Tasks for this exercise:
1. Please extract the passage of the article on line terminators in SSIS from "Fix Inconsistent Line Terminators in SSISWhen" to "avoid ETL errors.".
2. Answer these questions using the article on line terminators in SSIS:
(a) What line terminator do files on most UNIX and Linux systems use?
(b) Why does opening a data file in Notepad show no visual difference between the two kinds of line endings?
(c) How many workarounds does the author say will be demonstrated?
3. Render this sentence from the article on line terminators in SSIS in Spanish: "In every text file, there are unprintable characters called line terminators that mark the end of each line."

Tim Mitchell
Follow Tim Mitchell on Twitter  Like Tim Mitchell on Facebook  Subscribe on YouTube  Connect on LinkedIn  Subscribe to the Data Geek Newsletter

Fix Inconsistent Line Terminators in SSIS

Fix Inconsistent Line Terminators in SSISWhen processing data files using SQL Server Integration Services, it is not uncommon to find files with different end-of-line markers for each line in the file. In this post, I will demonstrate how to fix inconsistent line terminators in SSIS to avoid ETL errors.

Fix Inconsistent Line Terminators in SSIS

In every text file, there are unprintable characters called line terminators that mark the end of each line. On most UNIX and Linux systems and some older operating systems, files are created using the line feed character (LF, or ASCII character 10), while files generated in Windows typically use the carriage return and line feed (CRLF, or ASCII characters 13 and 10, respectively) to mark line endings. The tricky part is that these are nonprintable characters, so opening up a data file with Notepad or a similar editor will not present any visual differences between line feed-terminated files and those using carriage return plus line feed. However, these differences can significantly impact the execution of ETL processes and any downstream systems relying on data from those files.

To demonstrate the problem, I’ll show some examples of both LF and CRLF terminated files, and how they behave in SSIS when the package is expecting one type but gets the other. I’ll then demonstrate two workarounds to prevent unexpected errors due to changing line endings.

Provided records:
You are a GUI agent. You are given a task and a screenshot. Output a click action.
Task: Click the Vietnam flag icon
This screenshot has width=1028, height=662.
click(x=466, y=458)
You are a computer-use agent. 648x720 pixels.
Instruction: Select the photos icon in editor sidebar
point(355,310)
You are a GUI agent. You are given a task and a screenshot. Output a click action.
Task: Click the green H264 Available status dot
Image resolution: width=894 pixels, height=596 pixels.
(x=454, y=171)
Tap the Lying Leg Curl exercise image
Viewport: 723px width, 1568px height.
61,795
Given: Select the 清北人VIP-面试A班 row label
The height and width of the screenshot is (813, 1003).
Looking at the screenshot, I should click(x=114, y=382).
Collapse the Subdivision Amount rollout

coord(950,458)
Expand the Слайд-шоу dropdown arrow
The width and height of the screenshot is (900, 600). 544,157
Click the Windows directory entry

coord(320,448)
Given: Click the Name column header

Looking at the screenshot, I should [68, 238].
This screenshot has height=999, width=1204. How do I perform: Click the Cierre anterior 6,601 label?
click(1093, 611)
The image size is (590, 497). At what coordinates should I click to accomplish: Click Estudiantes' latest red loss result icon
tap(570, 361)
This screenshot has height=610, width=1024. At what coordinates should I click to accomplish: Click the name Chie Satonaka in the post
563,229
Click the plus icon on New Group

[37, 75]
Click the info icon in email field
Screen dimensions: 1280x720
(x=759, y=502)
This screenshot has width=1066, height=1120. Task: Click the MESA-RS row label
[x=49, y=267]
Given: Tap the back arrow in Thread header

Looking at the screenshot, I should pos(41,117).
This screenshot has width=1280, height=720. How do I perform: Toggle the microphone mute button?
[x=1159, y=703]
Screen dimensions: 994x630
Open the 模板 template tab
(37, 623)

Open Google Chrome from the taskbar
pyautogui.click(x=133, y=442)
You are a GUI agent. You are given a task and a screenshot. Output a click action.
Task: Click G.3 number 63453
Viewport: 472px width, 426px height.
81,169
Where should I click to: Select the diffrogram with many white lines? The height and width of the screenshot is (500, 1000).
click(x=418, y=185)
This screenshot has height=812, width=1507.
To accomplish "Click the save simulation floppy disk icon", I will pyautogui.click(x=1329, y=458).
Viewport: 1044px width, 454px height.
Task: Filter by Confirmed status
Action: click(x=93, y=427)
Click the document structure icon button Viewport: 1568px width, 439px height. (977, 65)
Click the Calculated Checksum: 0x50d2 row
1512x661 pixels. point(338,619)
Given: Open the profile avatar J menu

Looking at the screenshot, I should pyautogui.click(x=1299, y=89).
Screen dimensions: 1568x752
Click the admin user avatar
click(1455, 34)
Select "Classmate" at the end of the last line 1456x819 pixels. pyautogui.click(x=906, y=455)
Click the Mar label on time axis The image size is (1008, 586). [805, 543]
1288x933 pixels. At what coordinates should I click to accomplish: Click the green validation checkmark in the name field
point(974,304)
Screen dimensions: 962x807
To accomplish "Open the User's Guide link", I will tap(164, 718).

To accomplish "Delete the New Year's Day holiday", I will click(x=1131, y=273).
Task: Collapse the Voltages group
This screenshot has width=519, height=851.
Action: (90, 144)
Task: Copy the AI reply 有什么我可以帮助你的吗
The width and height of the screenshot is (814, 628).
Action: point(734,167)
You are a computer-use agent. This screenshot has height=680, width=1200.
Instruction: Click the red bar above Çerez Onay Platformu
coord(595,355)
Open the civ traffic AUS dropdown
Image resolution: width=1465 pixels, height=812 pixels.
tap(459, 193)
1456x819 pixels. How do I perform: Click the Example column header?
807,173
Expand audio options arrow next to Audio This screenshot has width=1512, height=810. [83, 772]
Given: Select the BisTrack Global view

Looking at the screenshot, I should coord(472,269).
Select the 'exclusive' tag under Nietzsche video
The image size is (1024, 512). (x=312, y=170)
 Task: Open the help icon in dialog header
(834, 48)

Responses per task:
1.
Fix Inconsistent Line Terminators in SSISWhen processing data files using SQL Server Integration Services, it is not uncommon to find files with different end-of-line markers for each line in the file. In this post, I will demonstrate how to fix inconsistent line terminators in SSIS to avoid ETL errors.

2.
(a) The line feed character (LF, or ASCII character 10).
(b) Because line terminators are nonprintable characters.
(c) Two.

3. En todo archivo de texto hay caracteres no imprimibles llamados terminadores de línea que marcan el final de cada línea.